Bu Kayserili pazarlığında dikkat çeken nokta Avrupa Birliği’nden alınacağı söylenen 3.5 milyar Euro’ya 3 milyar Euro daha eklenmesinin talep edilmesidir bana göre.
Davutoğlu bu konuyu şöyle anlatmış uçakta; ‘Yeni bir boyut getirdik, bütün masraflar artacak, 3 milyar daha istiyoruz’ dedim. ‘Geri kabulden kaynaklanan bütün masrafları da siz vereceksiniz’ dedim. Diyelim, Ege Denizi’nden bin kişi bunların havayolu ile memleketlerine gönderilmesi sırasındaki masraflar da size ait. Kayserili pazarlığı iyi oldu. Artı üç milyar Euro yani. Onlar bunu açıklamalarında zikretmediler, çünkü bunun için zirve kararı lazım.
Başbakanın da söylediği gibi 3 milyar Euro ek para konusunda bir karar yok, çünkü bunun için zirve gerekiyor.

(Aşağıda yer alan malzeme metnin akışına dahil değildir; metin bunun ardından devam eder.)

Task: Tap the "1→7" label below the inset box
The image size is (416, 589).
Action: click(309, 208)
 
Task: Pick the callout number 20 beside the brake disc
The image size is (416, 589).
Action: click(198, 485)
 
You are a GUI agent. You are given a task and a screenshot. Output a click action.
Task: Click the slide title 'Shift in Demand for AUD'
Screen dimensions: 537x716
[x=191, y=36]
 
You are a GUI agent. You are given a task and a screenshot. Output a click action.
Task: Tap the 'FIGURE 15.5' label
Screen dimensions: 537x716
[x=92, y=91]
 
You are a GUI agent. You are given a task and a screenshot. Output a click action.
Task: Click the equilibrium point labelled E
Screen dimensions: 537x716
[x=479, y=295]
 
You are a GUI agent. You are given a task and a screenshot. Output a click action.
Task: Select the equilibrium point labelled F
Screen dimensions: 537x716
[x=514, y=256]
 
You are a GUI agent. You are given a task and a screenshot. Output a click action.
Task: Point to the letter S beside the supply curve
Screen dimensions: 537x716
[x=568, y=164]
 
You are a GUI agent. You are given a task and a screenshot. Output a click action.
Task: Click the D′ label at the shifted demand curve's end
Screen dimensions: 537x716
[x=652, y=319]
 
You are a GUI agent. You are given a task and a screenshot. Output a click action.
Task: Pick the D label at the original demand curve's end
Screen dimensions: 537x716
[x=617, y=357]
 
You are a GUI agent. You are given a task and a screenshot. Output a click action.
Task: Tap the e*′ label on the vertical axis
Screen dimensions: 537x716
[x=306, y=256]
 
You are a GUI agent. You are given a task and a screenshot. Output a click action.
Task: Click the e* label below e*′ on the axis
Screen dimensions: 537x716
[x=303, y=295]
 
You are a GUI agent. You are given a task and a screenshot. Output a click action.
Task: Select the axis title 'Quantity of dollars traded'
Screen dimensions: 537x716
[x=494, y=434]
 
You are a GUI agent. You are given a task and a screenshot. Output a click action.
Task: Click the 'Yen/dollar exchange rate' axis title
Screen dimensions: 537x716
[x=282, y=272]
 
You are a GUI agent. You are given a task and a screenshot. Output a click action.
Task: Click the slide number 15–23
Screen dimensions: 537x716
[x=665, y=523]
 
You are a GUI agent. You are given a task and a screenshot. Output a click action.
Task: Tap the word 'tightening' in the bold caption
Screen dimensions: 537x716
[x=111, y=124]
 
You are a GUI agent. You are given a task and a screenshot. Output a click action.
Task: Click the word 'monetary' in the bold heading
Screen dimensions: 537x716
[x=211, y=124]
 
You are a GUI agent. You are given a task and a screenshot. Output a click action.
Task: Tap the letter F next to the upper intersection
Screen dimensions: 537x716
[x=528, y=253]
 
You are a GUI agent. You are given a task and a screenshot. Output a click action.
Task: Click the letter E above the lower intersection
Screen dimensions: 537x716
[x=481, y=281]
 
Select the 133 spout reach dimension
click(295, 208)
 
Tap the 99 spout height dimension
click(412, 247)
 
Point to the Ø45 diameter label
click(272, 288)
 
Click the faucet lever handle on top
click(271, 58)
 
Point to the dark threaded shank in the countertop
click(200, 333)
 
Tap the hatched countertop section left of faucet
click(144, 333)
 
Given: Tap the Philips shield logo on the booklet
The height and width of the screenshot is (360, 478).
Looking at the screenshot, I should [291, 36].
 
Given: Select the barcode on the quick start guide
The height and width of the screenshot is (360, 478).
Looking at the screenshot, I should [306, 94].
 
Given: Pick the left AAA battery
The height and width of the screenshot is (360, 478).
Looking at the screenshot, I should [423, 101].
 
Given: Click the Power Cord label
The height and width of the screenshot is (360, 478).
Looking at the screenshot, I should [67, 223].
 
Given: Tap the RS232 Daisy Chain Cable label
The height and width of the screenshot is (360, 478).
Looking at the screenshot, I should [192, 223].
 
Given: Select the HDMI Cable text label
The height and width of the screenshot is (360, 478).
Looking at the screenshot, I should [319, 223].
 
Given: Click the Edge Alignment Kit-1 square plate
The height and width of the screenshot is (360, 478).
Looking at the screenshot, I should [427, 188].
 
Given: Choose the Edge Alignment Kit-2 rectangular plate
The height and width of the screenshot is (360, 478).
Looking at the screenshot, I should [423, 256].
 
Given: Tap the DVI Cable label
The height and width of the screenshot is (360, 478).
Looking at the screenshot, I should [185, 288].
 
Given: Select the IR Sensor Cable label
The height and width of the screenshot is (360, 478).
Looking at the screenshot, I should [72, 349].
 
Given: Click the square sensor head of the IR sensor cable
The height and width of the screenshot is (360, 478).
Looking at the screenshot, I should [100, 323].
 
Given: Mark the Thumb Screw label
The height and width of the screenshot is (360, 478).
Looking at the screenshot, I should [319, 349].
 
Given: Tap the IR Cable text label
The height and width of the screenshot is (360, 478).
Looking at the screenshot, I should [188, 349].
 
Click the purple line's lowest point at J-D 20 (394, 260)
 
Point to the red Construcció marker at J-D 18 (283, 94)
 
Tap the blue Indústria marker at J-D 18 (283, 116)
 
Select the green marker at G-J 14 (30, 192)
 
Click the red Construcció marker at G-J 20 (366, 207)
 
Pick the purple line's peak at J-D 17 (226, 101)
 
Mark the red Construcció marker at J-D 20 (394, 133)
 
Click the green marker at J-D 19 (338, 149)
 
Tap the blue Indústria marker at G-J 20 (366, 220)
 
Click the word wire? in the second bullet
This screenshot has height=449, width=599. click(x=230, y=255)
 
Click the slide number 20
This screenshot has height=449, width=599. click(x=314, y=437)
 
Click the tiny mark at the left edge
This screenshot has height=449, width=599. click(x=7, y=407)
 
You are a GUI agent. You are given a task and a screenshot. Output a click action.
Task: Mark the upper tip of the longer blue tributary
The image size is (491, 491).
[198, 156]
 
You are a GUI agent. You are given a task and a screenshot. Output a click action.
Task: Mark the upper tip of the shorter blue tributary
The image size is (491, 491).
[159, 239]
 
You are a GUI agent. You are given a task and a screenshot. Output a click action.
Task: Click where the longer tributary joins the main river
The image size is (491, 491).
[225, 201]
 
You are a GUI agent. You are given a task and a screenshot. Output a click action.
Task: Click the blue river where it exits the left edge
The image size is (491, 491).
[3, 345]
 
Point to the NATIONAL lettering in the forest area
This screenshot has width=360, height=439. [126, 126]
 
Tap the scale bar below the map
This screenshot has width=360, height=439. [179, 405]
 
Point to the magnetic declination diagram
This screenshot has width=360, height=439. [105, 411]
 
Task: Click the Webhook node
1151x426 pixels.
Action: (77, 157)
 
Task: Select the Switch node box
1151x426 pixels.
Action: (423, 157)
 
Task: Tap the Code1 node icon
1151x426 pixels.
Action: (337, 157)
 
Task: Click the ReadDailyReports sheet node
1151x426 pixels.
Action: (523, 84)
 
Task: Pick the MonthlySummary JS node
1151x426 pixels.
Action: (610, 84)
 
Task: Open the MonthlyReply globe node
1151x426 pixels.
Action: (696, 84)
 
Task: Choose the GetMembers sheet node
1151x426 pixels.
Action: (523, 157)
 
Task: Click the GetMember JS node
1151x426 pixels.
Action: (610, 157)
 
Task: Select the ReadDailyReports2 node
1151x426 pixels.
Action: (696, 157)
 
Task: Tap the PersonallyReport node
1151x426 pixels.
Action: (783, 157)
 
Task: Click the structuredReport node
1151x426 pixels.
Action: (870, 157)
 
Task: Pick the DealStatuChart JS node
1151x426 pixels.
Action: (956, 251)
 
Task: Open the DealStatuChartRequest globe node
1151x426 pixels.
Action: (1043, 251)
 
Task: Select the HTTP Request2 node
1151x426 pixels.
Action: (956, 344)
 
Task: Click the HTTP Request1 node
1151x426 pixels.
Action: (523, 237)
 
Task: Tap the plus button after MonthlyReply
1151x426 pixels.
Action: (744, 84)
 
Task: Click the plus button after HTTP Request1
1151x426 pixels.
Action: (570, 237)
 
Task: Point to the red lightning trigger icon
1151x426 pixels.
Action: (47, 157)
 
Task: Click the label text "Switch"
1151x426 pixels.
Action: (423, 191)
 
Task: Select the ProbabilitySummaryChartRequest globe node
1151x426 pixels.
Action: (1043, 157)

Ama değinmek istediğim nokta farklı. İktidar daha ilk günden beri Avrupa Birliği’nden gelecek 3.5 milyar Euro’yu sanki nakit olarak alacakmışız gibi sunuyor.
Vatandaş Avrupa’nın bize 3.5 milyar Euro parayı vereceğini ve Türkiye’nin de bu parayı mülteciler için nasıl isterse öyle harcayacağını düşünüyor.
Hatta öyle ki sarayın “Bugüne kadar 10 milyar dolar harcadık” sözlerinden yola çıkarak gelecek bu paranın doğrudan kasamıza gireceğini zannediyor. Şimdi üstüne bir de 3 milyar daha gelince herkes seviniyor ve 10 milyarın 6 milyarını geri alacağımıza inanıyor.
Oysa bu doğru değil.
Avrupa Birliği bu parayı bize vermiyor. Bırakın bize vermeyi mülteciler için yapılacak harcamaların kontrolünü bile bize bırakmıyor.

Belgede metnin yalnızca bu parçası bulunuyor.